─── Given text
Emil Sommerstein (6 July 1883 – 25 May 1957 (Note: Polish institutional sources, including the POLIN Museum's Virtual Shtetl and the Institute of National Remembrance, give the date of death as 25 May 1957. The Jewish Telegraphic Agency obituary, published on 27 May 1957, reported that he had died the previous day, giving 26 May.)) was a Polish-Jewish lawyer, Zionist activist and politician. A leading figure in the Zionist movement in Eastern Galicia, he sat in the Sejm of the Second Polish Republic from 1922 to 1927 and again from 1930 to 1939, chairing the Jewish Parliamentary Club from 1935.

Arrested by the NKVD in Lwów in September 1939, Sommerstein spent more than four years in Soviet prisons and prison hospitals. Released in early 1944, he was appointed head of the Department of War Reparations in the Soviet-backed Polish Committee of National Liberation (PKWN). He later became the first chairman of the Central Committee of Polish Jews, in which capacity he played a significant part in obtaining Soviet agreement to the repatriation of Polish Jews from the Soviet Union, a process that eventually brought some 140,000 people to Poland. He travelled to the United States with a delegation in 1946, suffered a paralytic illness there, and never returned to Poland.

== Early life and education ==
Sommerstein was born on 6 July 1883 in the village of Hleszczawa in the Trembowla district of Galicia, then part of Austria-Hungary and now in Ukraine. His father, Leon Braude, came from a rabbinical family; because his parents never registered their religious marriage in the civil registers, he took the maiden name of his mother, Minna Sommerstein.

He attended a cheder as a child, then from 1894 the Higher Gymnasium in Tarnopol and subsequently the Hetman Stanisław Żółkiewski V Gymnasium in Lwów. In 1901 he entered the law faculty of Jan Kazimierz University in Lwów, receiving a doctorate in law in 1906; according to his own autobiography he also received a doctorate in philosophy in 1908. During the First World War he served as an officer in the Austro-Hungarian Army.
──────
─── Data
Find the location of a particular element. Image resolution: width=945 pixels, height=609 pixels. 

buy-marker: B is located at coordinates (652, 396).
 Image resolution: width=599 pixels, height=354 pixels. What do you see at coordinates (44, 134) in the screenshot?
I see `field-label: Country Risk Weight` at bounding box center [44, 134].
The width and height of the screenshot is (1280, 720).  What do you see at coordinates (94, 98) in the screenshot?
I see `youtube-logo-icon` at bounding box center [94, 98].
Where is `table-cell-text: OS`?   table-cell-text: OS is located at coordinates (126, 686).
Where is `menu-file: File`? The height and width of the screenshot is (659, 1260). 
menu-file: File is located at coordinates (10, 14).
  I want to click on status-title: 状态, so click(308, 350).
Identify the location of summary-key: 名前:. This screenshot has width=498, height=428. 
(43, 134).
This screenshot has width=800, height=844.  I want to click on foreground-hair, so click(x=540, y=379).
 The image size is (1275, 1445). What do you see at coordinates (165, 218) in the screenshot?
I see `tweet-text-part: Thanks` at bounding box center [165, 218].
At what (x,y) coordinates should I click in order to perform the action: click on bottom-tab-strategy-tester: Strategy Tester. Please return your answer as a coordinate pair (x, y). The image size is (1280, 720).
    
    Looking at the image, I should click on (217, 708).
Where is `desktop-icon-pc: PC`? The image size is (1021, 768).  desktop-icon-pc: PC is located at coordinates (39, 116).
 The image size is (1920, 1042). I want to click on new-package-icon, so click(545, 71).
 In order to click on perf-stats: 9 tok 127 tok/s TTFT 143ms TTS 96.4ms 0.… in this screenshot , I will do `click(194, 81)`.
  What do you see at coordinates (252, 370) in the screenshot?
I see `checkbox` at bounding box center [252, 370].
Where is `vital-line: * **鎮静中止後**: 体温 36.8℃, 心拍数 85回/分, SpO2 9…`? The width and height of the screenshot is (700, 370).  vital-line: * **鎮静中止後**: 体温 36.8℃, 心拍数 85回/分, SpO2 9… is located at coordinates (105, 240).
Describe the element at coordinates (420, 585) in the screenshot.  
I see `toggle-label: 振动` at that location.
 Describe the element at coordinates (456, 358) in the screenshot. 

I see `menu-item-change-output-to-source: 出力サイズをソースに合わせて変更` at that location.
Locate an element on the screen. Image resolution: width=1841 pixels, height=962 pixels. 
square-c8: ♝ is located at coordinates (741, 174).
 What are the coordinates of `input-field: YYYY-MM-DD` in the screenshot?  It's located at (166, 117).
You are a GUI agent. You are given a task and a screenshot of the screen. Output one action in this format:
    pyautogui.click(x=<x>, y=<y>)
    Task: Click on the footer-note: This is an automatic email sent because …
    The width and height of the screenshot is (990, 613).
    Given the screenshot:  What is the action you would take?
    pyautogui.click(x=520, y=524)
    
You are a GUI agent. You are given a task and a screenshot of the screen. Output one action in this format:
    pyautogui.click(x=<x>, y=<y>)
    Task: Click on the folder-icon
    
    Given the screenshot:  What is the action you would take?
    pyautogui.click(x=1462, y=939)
──────
■ **Exercise brief**: List every school or university that the Sommerstein biography says he attended.

■ **Task response**:
- A cheder
- The Higher Gymnasium in Tarnopol
- The Hetman Stanisław Żółkiewski V Gymnasium in Lwów
- Jan Kazimierz University in Lwów